Friday, February 7, 2014

Serving the World’s Poor and Working-Class Women


The care given by a midwife may come down to whether a mother and baby live or die. It’s the only contact they may have with any kind of professional care, by those who have the capacity to love and be compassionate of others.


The United Nations Population Fund estimates that at least 350,000 women die each year during pregnancy or childbirth, and 4.6 million babies die because of inadequate maternal and post-natal healthcare. For millions of women in the United States and around the world, a midwife is the only contact a mother and baby may have with any kind of professional care.
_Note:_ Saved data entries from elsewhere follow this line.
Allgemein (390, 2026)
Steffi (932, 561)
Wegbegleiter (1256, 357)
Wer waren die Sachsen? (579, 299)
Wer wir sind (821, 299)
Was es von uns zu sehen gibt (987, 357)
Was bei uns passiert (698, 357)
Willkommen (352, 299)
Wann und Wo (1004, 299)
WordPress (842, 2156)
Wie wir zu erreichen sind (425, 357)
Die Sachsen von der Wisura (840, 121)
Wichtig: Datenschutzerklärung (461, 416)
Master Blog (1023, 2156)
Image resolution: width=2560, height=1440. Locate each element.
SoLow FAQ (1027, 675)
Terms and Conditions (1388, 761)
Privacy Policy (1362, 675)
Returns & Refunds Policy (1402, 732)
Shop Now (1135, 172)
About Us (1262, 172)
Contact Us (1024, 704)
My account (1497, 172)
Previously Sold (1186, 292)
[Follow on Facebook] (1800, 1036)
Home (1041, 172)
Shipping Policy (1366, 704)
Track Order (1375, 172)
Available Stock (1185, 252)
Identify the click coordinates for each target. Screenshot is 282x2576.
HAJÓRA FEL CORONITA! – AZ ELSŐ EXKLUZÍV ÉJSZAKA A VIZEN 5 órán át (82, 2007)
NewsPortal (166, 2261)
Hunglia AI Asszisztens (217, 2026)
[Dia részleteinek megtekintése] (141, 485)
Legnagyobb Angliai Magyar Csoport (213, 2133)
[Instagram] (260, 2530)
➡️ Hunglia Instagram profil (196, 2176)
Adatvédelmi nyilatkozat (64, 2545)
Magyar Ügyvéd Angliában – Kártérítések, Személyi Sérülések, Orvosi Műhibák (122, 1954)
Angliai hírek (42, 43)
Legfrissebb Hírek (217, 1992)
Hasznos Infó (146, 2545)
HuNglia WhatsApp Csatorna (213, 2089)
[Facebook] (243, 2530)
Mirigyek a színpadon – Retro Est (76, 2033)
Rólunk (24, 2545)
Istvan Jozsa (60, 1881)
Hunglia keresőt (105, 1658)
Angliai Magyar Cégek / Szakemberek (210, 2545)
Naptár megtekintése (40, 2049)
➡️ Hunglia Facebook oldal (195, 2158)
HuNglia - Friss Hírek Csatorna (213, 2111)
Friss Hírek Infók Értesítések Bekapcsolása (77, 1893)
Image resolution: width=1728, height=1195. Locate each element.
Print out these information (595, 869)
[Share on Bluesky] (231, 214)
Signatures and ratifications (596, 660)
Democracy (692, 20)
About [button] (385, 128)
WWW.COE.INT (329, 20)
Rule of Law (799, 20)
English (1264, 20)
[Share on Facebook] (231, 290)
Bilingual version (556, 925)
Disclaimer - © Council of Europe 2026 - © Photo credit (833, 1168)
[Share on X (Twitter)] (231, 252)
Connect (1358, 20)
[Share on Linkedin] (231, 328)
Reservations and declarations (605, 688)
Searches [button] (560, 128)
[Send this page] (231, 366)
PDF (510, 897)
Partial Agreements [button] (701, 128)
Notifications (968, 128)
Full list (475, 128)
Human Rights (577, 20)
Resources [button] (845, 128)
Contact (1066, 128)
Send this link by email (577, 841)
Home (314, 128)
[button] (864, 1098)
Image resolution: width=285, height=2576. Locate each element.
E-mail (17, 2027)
The care given by a midwife in many instances comes down to whether a mother and her baby live or die.

In northern Nigeria’s Jigawa state, Aisha Moh’d Kazaure, with the help of the U.K. Paths2 aide, set up the state’s first midwifery school. She is the school’s principal. It's a region in which 1 in 23 mothers die in childbirth and 1 in 10 babies do not survive.

Yet Sherifa, (pictured above) says, “I want to be like our principal, I see her as a mentor. She's very inspiring. This is what I'm called for; this is what I'm supposed to do.” Sherifa’s life focus is to teach others to become midwives. To devote one’s life to saving the lives of thousands of mothers and their babies in one of the most dangerous places in the world is unarguably an unselfish heroic act of love and compassion.

In her book, Laboring: Stories of a New York City Hospital Midwife, Nurse-midwife Ellen Cohen exemplifies the kind of professionalism and care a midwife brings to mothers and their babies in the United States. Unlike Sherifa, Cohen’s midwife circumstances and her remuneration are different but in other ways alike. The 1,400 babies she delivered and cared for in the United States as in Jigawa are not of middle-class healthy women but of poor and working-class women who often live under very difficult financial, physical and mental health circumstances. The situations facing these midwives, mothers and babies are, more often than not, precarious, and the prenatal and natal care given in hospitals, clinics, or in some other environment is far from ideal.

Much of the time, we use hero to describe a person in a way other than in its actual meaning. We have war, sports, film, and entertainment idols, of whom we often describe as our heroes and virtually worship them. We put world leaders, popes and other religious leaders on pedestals and in one way or another refer to them as heroes.

But most of the time we never acknowledge some of life’s genuine heroes. They are the unsung heroes, like Cohen and Sherifa, who perform mundane work behind the scenes, outside the public eye, who have a choice to do what they do or not, improving the lives of others in significant ways, living their lives without ever receiving the recognition they deserve. Their work in some cases, like Sherifa's work someday will, requires self-sacrifice, their focus, drive, and purpose in life is only to serve the greater good for humanity. It’s work that can only be done by those who have the capacity to love and be compassionate of others.